The late arrival though was just in time for the locals to be out and wandering the pedestrian streets, in the lovely balmy evening weather. Baku sits on the Caspian Sea, which is the worlds only inland sea, now the Aral Sea is mostly dried up. I have no idea why its a sea and not a lake, but it is big and I presume the water is salty. I found a place called Mado and sat down for dinner at 7:30pm and the waiter asked if I wanted the sweets menu. Everyone was eating cakes and sweet food. I soon worked out that Toyuq is chicken and ordered what turned out to be Chicken skewers with veggies and rice. The meal was quite tasty and by the time I left everyone was eating dinner. Maybe 7:30pm is too early and 8pm is dinner time?

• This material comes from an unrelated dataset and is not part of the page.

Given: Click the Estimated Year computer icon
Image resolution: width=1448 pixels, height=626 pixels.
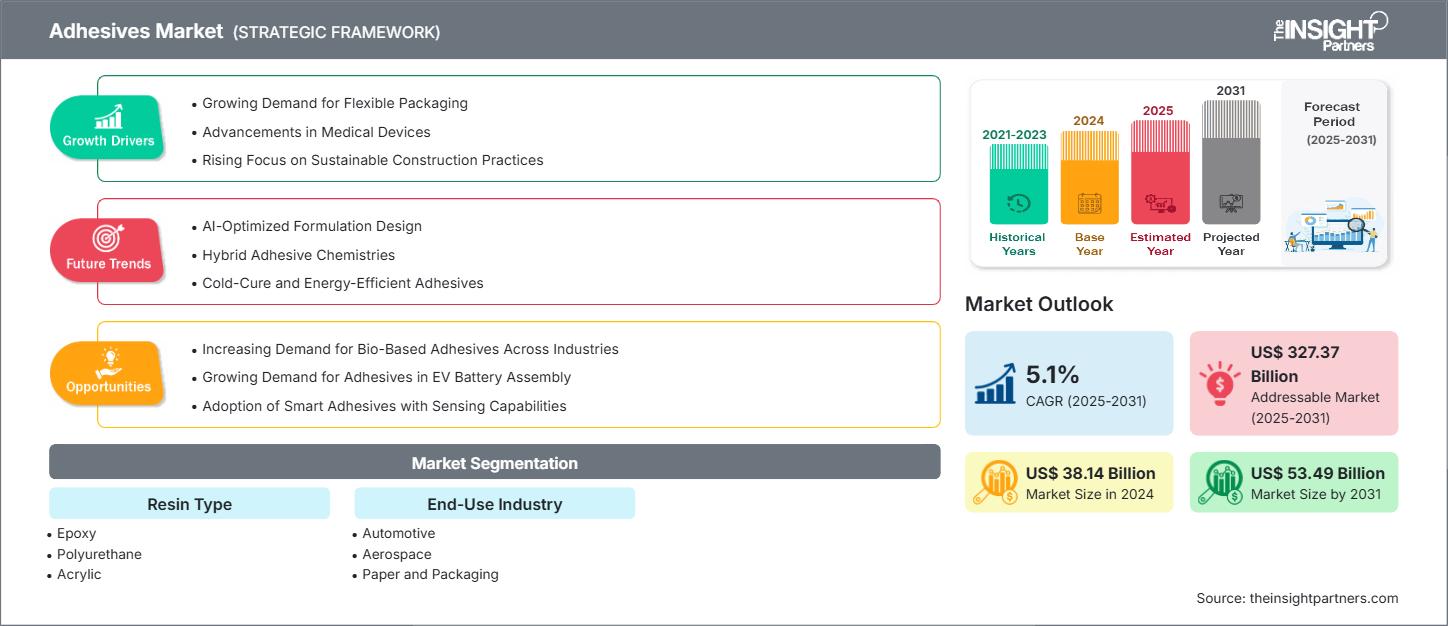Looking at the screenshot, I should click(x=1160, y=205).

This morning I was awake quite early, probably a bit of jet lag still. I managed to find a place for breakfast and ended up with a huge bowl or porridge and something that resembled small pancakes with berries and cream. It was delicious and filling and exactly what I needed to go and explore the old city of Baku. Now I’d seen the old walls many times watching the Formula 1 GP on TV, but I had no idea what to expect in the old city. It turns out much of the architecture is very similar to the streets I wandered through to get here, however, the inner streets became the standard too narrow for cars that is common in cities that predate cars and hadn’t been demolished due to war or natural disaster.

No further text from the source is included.